Angelo Mathews was meant to be a lot of things to Sri Lankan cricket – a leader of men, an allrounder reaching for the stars, and the vessel of expectations of a small nation with a big cricketing history once Kumar Sangakkara and Mahela Jayawardene walked away.
To his credit, he ticked a lot of the boxes. His leadership acumen, clear as day since his school cricket days at St. Joseph’s, came to fruition at the highest level for years. A fledgling Test career with 100-plus appearances and an average of 44 was coupled with 120 ODI wickets. Career highlights involved leading Sri Lanka to a first Test series win in England, an incredible 2014 with the bat, a T20 World Cup medal and the achievement of leading the ODI side to the quarter final of the 2015 World Cup when the fortunes of the team had dwindled.
The path to join the pantheon of Sri Lankan greats before him was laid out. But right when he had to walk the distance by taking the post-Sangakkara period and rubber-stamping it with his initials, his hamstrings began to give in.
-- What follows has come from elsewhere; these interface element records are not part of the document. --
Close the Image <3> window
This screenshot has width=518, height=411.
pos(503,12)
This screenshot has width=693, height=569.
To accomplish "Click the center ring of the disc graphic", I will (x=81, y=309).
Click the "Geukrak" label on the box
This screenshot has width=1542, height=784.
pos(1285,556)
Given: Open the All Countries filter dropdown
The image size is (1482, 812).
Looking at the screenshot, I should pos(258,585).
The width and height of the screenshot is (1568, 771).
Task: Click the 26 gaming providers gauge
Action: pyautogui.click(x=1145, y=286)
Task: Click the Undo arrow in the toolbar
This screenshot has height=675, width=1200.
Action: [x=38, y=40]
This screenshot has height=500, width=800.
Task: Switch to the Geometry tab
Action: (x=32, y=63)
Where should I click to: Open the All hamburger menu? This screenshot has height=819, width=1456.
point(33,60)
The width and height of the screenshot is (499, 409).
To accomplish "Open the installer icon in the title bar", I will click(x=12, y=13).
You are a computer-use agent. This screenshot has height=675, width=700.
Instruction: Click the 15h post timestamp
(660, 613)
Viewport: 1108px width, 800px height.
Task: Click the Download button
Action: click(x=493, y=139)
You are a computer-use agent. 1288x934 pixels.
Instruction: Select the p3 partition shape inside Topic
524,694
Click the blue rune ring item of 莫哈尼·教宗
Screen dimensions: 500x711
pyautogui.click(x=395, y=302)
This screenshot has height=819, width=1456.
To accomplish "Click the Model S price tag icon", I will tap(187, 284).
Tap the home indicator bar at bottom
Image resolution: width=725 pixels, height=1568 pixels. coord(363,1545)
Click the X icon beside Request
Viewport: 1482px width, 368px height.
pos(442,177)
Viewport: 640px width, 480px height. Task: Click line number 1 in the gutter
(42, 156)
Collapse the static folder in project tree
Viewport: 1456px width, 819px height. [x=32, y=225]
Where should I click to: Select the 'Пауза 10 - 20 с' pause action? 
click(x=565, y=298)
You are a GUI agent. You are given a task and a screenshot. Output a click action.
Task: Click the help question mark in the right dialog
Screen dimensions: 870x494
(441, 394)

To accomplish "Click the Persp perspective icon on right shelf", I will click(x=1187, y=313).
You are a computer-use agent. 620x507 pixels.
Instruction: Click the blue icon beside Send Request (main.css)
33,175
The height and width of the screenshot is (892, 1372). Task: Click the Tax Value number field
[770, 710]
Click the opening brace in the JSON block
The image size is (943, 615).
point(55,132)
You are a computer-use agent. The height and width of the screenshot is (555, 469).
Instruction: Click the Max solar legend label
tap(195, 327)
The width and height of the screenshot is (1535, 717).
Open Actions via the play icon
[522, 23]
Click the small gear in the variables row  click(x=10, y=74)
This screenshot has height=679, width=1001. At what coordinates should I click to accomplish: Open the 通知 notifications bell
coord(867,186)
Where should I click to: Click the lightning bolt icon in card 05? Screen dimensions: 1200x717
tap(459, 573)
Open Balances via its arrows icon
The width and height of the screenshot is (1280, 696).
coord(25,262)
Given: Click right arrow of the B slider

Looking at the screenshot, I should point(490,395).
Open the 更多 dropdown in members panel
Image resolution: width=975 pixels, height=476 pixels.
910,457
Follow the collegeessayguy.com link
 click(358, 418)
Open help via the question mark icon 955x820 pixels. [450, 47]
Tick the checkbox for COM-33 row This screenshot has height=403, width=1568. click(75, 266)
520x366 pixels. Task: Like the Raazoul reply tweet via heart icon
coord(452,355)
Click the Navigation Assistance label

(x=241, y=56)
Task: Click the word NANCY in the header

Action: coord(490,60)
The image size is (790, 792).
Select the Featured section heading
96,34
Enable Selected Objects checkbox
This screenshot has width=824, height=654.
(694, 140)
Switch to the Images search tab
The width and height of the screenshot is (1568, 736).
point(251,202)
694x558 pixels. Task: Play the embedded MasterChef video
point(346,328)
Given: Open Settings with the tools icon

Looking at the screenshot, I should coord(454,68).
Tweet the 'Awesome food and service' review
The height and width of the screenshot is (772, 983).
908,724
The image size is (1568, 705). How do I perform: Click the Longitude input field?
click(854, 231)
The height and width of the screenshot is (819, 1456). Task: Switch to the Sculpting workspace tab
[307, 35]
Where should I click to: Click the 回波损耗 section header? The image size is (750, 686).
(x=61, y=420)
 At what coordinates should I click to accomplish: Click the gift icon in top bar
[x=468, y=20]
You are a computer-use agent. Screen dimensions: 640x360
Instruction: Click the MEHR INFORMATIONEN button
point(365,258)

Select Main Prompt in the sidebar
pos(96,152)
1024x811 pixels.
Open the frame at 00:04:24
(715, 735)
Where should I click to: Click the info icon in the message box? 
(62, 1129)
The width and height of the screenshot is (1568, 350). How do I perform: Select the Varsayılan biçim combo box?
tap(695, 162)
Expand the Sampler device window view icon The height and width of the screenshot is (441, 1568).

Struggles – of seeing through a series without injury – and the reluctant sacrifice – of giving up on bowling to manage his workload – defined this frustratingly start-stop phase of his career. He kept coming back from injury layoffs, but as a lesser cricketer with the spells spent on the sidelines dimming his abilities, and his importance to the team.
Factor this: from the time of his ODI debut in 2008 to the end of Sri Lanka’s World Cup campaign in 2015, he featured in 156 of the 188 ODIs that the team played in. In the next four-year World Cup cycle, he missed more games than he did in the previous seven (37).
Mathews’s fragility slowly but surely chipped away at the possibility of superstardom, ending any hopes of putting him on the pedestal as a modern-day great all-rounder. His career instead, is a bittersweet tale of a player that promised the moon with his potential, but had his wings clipped by his own body.
Yet Sri Lanka Cricket often find themselves going back to him in times of need. Not long after he’d ended his captaincy reign of four years in 2017 did the board plead him to take it up again in the two white-ball formats. In the same year (2018), they took it off his hands after a poor Asia Cup, and even dropped him from a tour of England – possibly signalling the end of his dreams of playing in the World Cup there a year later.
Yet he was back, so Sri Lanka could lean on the wealth of his experience. He responded by being one of the standout performers of an otherwise disappointing campaign, and shone vividly in one of Sri Lanka’s greatest World Cup wins – against hosts and eventual champions in Leeds. Sri Lanka didn’t advance past the group stage, but left with the hope that Mathews could stay fit and have a late wind to his career in his 30s.
But the last four years too haven’t gone as he or anyone in Sri Lanka would’ve liked. Consistent fitness levels once again eluded him and by mid 2021, he lost his T20I spot. This cycle of the ODI World Cup has been even more cruel, giving him just 10 appearances in 57 ODIs that Sri Lanka played in this period. Mathews has taken the field in only three ODIs this year and wasn’t considered essential to Sri Lanka’s long path to the World Cup via qualifiers.
Which now brings us to Wednesday. Despite not going to Zimbabwe, a twist of fate has landed him in India with the real and out-of-the-blue opportunity of playing in his fourth ODI World Cup. Sri Lanka, with their bowling resources depleted and their backs to the wall, hit the SOS button to summon Mathews and his experience, again. What they could possibly reap from this move over the next five (or more) games is anybody’s guess. Even Mathews, who spoke of working on his fitness, controlling what he could and waiting in the wings for any opportunity, couldn’t give you a hint of how this unexpected swansong could really go.
“I’ve probably seen it all over the last 15 years,” Mathews said on the eve of the England game. Perhaps only a player like him could’ve uttered words that qualify both as a brag and a painful understatement.